Research

Why Black Girls Need the Police Talk Too

Why Black Girls Need the Police Talk Too

The police talk refers to a socialization practice wherein Black parents educate their children on how to maneuver encounters with law enforcement. According to Shannon Malone Gonzalez, a Ph.D. candidate in sociology at the University of Texas at Austin, parents deploy double consciousness to inform their children of how police officers view Black people. Double consciousness, as theorized by W.E.B. DuBois, refers to how Black people must maintain a concept of self that also includes the view of themselves as seen through the eyes of their oppressors. However, in the context of the police talk, Gonzalez argues that this double consciousness tends to rely on controlling images of Black men and how white society perceives them as a threat or the ideal criminal. This specific focus on Black men leads to a police talk that centers on Black boys and marginalize Black girls.

Gonzalez published a study in Gender & Society in 2019 that investigates how Black mothers address the unique ways Black girls experience police violence. The study included an analysis of interviews with 30 Black mothers from a southern urban city who had children between the ages of 4 and 13 years old. 70% of the mothers interviewed had daughters. Gonzalez recruited from two social clubs and two non-profit organizations to cut across economic classes. The interpretation of this analysis focused on the topics of racial profiling, the purpose of the police talk, and the advice given within the making it home framework.

How the Making It Home Framework Marginalizes Black Girls

Gonzalez argues Black mothers develop a framework that emphasizes making it home after a police encounter. This framework centers Black boys as the primary targets and Black girls as collateral. Since these mothers rely on double consciousness for this framework, they perpetuate a heteronormative understanding of which genders experience vulnerability. This framework marginalizes Black girls because it fails to consider how law enforcement targets Black women and girls specifically. Additionally, it fails to recognize how the home might not exist as a safe space for Black girls or the controlling images projected onto them as a result of adultification bias.
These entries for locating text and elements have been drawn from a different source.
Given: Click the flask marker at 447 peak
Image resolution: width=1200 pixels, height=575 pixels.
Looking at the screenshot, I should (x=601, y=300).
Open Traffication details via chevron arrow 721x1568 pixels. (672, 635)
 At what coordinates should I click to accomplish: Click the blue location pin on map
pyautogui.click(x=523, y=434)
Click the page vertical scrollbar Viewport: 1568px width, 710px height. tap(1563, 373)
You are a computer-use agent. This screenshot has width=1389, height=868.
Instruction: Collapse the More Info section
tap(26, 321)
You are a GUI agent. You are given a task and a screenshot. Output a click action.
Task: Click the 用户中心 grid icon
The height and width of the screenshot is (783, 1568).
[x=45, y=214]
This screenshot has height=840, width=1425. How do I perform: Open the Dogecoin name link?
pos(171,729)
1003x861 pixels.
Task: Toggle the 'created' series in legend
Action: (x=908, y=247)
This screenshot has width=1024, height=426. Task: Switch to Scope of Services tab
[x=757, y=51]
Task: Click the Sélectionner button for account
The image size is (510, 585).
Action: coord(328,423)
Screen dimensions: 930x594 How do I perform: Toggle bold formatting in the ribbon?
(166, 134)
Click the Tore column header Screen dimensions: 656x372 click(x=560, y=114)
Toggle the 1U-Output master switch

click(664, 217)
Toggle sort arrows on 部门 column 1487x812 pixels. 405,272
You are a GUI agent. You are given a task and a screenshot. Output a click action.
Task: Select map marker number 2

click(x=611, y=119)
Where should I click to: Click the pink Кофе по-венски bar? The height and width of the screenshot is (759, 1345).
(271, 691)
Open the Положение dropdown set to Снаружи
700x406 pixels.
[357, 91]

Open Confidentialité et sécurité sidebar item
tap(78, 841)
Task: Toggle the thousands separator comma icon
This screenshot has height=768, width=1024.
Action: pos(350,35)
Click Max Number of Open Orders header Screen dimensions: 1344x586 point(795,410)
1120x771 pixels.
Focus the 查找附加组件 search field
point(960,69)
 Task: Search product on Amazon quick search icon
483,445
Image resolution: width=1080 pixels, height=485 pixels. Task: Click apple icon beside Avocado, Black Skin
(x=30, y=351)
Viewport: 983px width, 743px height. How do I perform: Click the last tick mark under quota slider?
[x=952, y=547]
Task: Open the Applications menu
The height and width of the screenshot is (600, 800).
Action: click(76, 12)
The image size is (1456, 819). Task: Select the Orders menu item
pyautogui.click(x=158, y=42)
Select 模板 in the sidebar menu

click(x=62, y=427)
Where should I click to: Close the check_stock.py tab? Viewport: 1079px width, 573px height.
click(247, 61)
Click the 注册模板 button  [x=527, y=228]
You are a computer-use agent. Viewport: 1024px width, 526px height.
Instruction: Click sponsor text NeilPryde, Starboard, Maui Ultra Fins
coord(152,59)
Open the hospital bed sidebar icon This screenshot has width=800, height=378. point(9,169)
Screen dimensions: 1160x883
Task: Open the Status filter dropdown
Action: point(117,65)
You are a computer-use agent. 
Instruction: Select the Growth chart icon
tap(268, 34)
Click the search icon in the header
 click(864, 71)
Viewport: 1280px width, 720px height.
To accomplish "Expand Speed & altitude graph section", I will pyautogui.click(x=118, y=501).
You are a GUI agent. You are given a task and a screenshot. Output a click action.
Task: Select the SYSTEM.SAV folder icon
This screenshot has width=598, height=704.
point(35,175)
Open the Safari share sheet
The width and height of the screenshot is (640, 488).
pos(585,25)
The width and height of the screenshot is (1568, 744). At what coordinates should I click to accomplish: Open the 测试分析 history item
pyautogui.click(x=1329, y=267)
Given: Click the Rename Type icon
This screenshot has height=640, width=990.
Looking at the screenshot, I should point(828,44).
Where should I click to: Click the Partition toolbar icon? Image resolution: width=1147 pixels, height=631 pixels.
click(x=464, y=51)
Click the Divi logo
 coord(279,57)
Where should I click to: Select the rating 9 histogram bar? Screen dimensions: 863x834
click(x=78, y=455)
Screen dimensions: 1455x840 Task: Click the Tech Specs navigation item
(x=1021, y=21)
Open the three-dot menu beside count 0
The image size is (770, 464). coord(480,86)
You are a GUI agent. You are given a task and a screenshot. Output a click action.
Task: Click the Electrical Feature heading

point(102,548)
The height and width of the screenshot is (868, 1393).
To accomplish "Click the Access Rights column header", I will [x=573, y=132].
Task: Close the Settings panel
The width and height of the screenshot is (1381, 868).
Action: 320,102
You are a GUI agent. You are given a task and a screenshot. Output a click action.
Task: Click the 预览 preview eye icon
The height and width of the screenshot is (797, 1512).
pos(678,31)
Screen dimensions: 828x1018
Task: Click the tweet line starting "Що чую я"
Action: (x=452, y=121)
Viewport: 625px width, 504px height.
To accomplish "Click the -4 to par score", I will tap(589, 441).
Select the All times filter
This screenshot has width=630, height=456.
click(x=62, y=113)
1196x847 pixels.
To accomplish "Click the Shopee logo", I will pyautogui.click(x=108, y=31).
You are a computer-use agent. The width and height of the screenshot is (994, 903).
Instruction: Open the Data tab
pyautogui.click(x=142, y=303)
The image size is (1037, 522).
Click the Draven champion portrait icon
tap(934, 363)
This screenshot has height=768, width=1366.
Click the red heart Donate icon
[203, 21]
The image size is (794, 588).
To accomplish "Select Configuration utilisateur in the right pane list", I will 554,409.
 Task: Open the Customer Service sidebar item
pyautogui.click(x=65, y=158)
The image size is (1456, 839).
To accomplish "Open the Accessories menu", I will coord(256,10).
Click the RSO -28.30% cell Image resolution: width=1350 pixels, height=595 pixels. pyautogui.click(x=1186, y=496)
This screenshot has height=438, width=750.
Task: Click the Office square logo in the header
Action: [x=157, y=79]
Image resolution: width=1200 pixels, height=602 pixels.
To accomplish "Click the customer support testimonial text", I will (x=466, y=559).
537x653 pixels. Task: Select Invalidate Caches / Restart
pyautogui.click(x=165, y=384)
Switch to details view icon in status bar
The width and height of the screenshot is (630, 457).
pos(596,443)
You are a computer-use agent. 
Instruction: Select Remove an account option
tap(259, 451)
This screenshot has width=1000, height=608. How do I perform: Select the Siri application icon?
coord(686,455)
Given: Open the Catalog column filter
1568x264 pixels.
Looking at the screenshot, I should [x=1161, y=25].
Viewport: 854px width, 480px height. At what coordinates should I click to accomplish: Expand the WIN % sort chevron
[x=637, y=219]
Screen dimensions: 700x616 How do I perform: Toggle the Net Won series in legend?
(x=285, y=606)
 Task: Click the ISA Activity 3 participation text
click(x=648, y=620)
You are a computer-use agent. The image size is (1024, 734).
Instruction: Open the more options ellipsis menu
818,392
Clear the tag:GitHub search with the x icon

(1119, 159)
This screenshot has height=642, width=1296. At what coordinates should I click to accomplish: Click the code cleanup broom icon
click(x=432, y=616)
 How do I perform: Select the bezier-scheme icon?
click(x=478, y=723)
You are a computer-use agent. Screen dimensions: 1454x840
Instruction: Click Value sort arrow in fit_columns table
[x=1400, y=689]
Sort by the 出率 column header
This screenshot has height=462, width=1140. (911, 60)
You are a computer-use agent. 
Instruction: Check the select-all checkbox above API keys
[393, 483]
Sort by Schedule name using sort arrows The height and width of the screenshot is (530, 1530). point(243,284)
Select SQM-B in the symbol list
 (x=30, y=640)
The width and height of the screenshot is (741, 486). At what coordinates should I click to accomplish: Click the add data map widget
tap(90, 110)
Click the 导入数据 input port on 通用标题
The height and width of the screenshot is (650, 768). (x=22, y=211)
Finally, Gonzalez also argues heteronormative assumptions pervade this discussion and does not consider how Black LGBTQ people experience encounters with the police.

While the mothers Gonzalez interviewed recognized that Black girls dealt with controlling images, they did not link these controlling images to the policing of Black women the way they did how society perceives Black boys. These mothers assumed that if a law enforcement officer targeted their daughters, race alone, rather than both race and gender, would determine how they got treated. Often, when Gonzalez prompted mothers to consider the ways police treated Black girls specifically, they would redirect the conversation to Black boys. For example, one mother argued that if a law enforcement officer pulled over their daughter if she drove a nice car, the law enforcement officer would assume that the car belonged to a drug dealer boyfriend.

Reconsidering Double Consciousness in Parent-Child Socialization About Police Encounters

The findings from Gonzalez’s interviews show that double consciousness as a paradigm for the making it home framework emphasizes black boys as vulnerable and black girls as secondary or even irrelevant to the discourse on police brutality. This framework, as Gonzalez argues, emphasizes lethal violence and rarely addresses how law enforcement victimizes Black girls and women through sexual violence. Black families assume that Black boys alone should get this socialization practice as a protective measure. However, in the article Gonzalez asserts that “centering Black girls in the police talk helps us understand the gravity of controlling images within Black families.” To reframe the police talk for Black girls, Gonzalez recommends a framework that accounts for multiple consciousness or intersectionality in relation to state violence.